** begin Available data **

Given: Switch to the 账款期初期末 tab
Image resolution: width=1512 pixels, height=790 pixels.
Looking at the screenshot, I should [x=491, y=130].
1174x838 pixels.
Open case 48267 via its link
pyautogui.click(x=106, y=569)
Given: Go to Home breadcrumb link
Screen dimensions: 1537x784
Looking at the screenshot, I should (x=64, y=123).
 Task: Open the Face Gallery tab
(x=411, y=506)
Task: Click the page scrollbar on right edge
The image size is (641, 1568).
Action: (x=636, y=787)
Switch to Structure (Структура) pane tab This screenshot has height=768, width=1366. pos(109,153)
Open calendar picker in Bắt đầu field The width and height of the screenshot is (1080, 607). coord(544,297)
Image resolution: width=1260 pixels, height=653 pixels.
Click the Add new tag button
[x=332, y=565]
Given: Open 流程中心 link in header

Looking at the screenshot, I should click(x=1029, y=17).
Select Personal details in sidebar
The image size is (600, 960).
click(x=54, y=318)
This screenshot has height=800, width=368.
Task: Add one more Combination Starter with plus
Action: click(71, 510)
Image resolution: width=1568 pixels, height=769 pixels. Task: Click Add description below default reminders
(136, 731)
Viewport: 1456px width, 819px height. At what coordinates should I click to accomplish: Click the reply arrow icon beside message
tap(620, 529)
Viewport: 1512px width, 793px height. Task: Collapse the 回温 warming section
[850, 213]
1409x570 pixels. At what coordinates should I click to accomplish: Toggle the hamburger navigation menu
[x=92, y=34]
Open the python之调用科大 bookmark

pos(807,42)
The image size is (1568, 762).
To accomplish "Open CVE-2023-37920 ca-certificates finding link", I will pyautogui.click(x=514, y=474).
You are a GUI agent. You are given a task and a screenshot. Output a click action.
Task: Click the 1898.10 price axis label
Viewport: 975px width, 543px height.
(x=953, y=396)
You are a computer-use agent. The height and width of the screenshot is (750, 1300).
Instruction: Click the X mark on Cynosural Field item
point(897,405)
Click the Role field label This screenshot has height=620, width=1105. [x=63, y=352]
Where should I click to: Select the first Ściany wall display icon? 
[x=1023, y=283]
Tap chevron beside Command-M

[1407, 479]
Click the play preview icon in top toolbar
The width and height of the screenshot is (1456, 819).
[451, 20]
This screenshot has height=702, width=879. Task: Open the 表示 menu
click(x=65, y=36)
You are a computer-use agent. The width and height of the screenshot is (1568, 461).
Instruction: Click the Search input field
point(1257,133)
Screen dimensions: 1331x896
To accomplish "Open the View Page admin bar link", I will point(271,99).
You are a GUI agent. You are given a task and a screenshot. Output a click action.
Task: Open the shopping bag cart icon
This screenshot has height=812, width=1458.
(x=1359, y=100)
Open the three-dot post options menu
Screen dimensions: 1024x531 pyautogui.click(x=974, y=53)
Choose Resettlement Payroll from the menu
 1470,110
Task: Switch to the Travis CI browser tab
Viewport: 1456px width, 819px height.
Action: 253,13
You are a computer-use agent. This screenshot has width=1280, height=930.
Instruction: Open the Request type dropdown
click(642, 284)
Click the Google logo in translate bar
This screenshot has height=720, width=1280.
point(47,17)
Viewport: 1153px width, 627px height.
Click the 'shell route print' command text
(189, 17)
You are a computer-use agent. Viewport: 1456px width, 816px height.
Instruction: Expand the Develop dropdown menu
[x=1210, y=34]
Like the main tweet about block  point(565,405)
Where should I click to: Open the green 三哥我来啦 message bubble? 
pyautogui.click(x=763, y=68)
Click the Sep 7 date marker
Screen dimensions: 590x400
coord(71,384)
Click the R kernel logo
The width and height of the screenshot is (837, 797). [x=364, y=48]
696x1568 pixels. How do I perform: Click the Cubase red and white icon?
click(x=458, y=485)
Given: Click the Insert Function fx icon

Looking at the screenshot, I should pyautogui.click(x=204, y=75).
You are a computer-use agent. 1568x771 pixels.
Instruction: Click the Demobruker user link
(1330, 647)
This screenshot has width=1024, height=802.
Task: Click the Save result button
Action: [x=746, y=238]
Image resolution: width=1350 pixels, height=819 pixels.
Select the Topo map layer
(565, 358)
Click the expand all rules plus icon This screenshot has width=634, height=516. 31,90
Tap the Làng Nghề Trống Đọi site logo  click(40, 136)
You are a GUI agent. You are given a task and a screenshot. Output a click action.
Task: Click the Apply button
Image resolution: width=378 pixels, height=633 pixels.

** end Available data **

▶ Exercise details
Print the full listing above again, line for line and without changing anything.

▶ Full response
Given: Switch to the 账款期初期末 tab
Image resolution: width=1512 pixels, height=790 pixels.
Looking at the screenshot, I should [x=491, y=130].
1174x838 pixels.
Open case 48267 via its link
pyautogui.click(x=106, y=569)
Given: Go to Home breadcrumb link
Screen dimensions: 1537x784
Looking at the screenshot, I should (x=64, y=123).
 Task: Open the Face Gallery tab
(x=411, y=506)
Task: Click the page scrollbar on right edge
The image size is (641, 1568).
Action: (x=636, y=787)
Switch to Structure (Структура) pane tab This screenshot has height=768, width=1366. pos(109,153)
Open calendar picker in Bắt đầu field The width and height of the screenshot is (1080, 607). coord(544,297)
Image resolution: width=1260 pixels, height=653 pixels.
Click the Add new tag button
[x=332, y=565]
Given: Open 流程中心 link in header

Looking at the screenshot, I should click(x=1029, y=17).
Select Personal details in sidebar
The image size is (600, 960).
click(x=54, y=318)
This screenshot has height=800, width=368.
Task: Add one more Combination Starter with plus
Action: click(71, 510)
Image resolution: width=1568 pixels, height=769 pixels. Task: Click Add description below default reminders
(136, 731)
Viewport: 1456px width, 819px height. At what coordinates should I click to accomplish: Click the reply arrow icon beside message
tap(620, 529)
Viewport: 1512px width, 793px height. Task: Collapse the 回温 warming section
[850, 213]
1409x570 pixels. At what coordinates should I click to accomplish: Toggle the hamburger navigation menu
[x=92, y=34]
Open the python之调用科大 bookmark

pos(807,42)
The image size is (1568, 762).
To accomplish "Open CVE-2023-37920 ca-certificates finding link", I will pyautogui.click(x=514, y=474).
You are a GUI agent. You are given a task and a screenshot. Output a click action.
Task: Click the 1898.10 price axis label
Viewport: 975px width, 543px height.
(x=953, y=396)
You are a computer-use agent. The height and width of the screenshot is (750, 1300).
Instruction: Click the X mark on Cynosural Field item
point(897,405)
Click the Role field label This screenshot has height=620, width=1105. [x=63, y=352]
Where should I click to: Select the first Ściany wall display icon? 
[x=1023, y=283]
Tap chevron beside Command-M

[1407, 479]
Click the play preview icon in top toolbar
The width and height of the screenshot is (1456, 819).
[451, 20]
This screenshot has height=702, width=879. Task: Open the 表示 menu
click(x=65, y=36)
You are a computer-use agent. The width and height of the screenshot is (1568, 461).
Instruction: Click the Search input field
point(1257,133)
Screen dimensions: 1331x896
To accomplish "Open the View Page admin bar link", I will point(271,99).
You are a GUI agent. You are given a task and a screenshot. Output a click action.
Task: Open the shopping bag cart icon
This screenshot has height=812, width=1458.
(x=1359, y=100)
Open the three-dot post options menu
Screen dimensions: 1024x531 pyautogui.click(x=974, y=53)
Choose Resettlement Payroll from the menu
 1470,110
Task: Switch to the Travis CI browser tab
Viewport: 1456px width, 819px height.
Action: 253,13
You are a computer-use agent. This screenshot has width=1280, height=930.
Instruction: Open the Request type dropdown
click(642, 284)
Click the Google logo in translate bar
This screenshot has height=720, width=1280.
point(47,17)
Viewport: 1153px width, 627px height.
Click the 'shell route print' command text
(189, 17)
You are a computer-use agent. Viewport: 1456px width, 816px height.
Instruction: Expand the Develop dropdown menu
[x=1210, y=34]
Like the main tweet about block  point(565,405)
Where should I click to: Open the green 三哥我来啦 message bubble? 
pyautogui.click(x=763, y=68)
Click the Sep 7 date marker
Screen dimensions: 590x400
coord(71,384)
Click the R kernel logo
The width and height of the screenshot is (837, 797). [x=364, y=48]
696x1568 pixels. How do I perform: Click the Cubase red and white icon?
click(x=458, y=485)
Given: Click the Insert Function fx icon

Looking at the screenshot, I should pyautogui.click(x=204, y=75).
You are a computer-use agent. 1568x771 pixels.
Instruction: Click the Demobruker user link
(1330, 647)
This screenshot has width=1024, height=802.
Task: Click the Save result button
Action: [x=746, y=238]
Image resolution: width=1350 pixels, height=819 pixels.
Select the Topo map layer
(565, 358)
Click the expand all rules plus icon This screenshot has width=634, height=516. 31,90
Tap the Làng Nghề Trống Đọi site logo  click(40, 136)
You are a GUI agent. You are given a task and a screenshot. Output a click action.
Task: Click the Apply button
Image resolution: width=378 pixels, height=633 pixels.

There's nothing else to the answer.